Like it’s so often cited in a teller’s bio, it was during his tenure as an English teacher in this nation’s fine public schools that Ken Wolfe started telling stories. He warmed up his scholars by having them draw some shape or squiggle on the board and he’d give an extemporaneous “significance of the frame”that explained the shape and integrated it into a 5-10 minute story (some of which have gone on to be performance staples for him). Wolfe then studied at Webster University under Lynn Rubright who mentored him with her usual enthusiasm. In 2001, he earned a Master’s degree in the subject and Lynn exhorted Ken to take his work to the public so he created a popular gig at City Museum in “Art City” telling those same kinds of extemporaneous tales under the title he coined, “Stories
& Lies While-U-Wait”.
Since those days, Ken’s been a regular regional teller in the St. Louis Storytelling Festival and, due to his full-time teaching gig, finds events and gigs wherever he can outside school hours and dates. “Anywhere,” he says, “where I can lie to children for money.”He’s been a returning guest in summer academic programs, schools’ night time events, and Chatauqua communities. Wolfe writes most of his own material, still building the huge catalog of standards and adaptations that full-time tellers need, and the biggest feathers in his teller’s cap are his four wins of the Missouri State Liars’ Contest. (Remind him to get started on this year’s entry...)

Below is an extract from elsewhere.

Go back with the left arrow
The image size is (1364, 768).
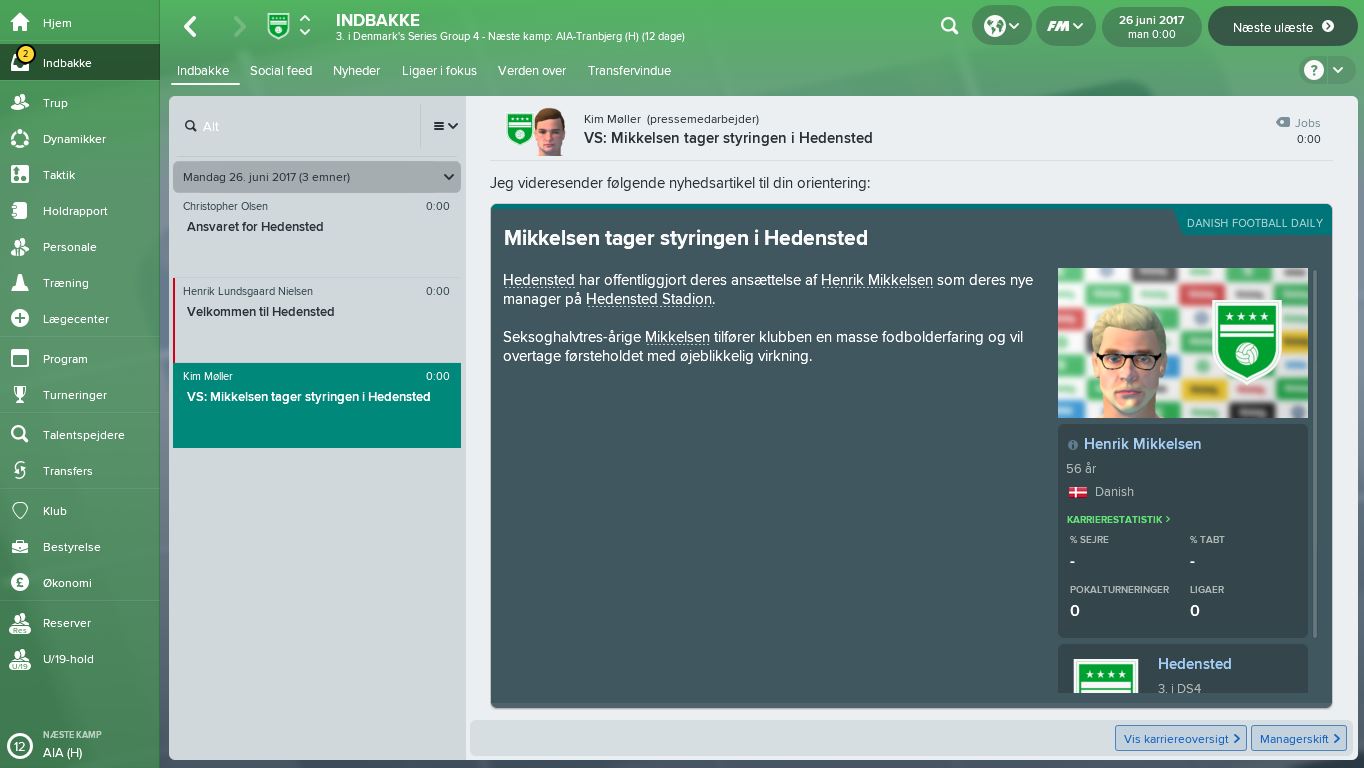click(190, 27)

Since 2006, Ken has led a vibrant storytelling course at the Pierre Laclede Honors College at the University of Missouri, St. Louis. Of it, Wolfe says, “It’s a great class to teach. I’ve taken what Lynn taught me and created a method of adopting stories from text to performance; reducing a tale to it “bones” to visualize and learn them, then adding the “crucial bits of soul” with each of many tellings.” The teller adapts the story as a false memory of sorts, which is then much easier to tell smoothly, allowing the teller to hone their style, take risks, and make performance decisions. “I get to help young people realize their potential and enter this form of art. We have a final performance each term, which Lisa Overholser graciously includes into the STLSF events. We have to grow this art with young blood that goes past the purely anecdotal, personal tellings of these days.”
His college scholars listen to a banquet of tellers whom Wolfe admires including (but not limited to) Bil Lepp, Bill Harley, Milbre Burch, Syd Leiberman, Bill Cosby, Garrison Keillor, Andy Offut Irwin and many others. “Cosby, especially, is my favorite,” Wolfe says, “Say what you want about him, but his work is too brilliant to disregard.”

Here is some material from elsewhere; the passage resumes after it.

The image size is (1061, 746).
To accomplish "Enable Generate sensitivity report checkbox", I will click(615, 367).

COVID has changed the class to require much more Zoom classes and performances over the camera; not ideal at all. “Storytelling isn’t meant to have that weird electronic barrier. The exchange of energy between teller and audience is oddly muted and delayed. Still, the scholars take to it pretty easily. It intrigues me to think that there may be a whole new direction, a new avenue that storytelling is taking.”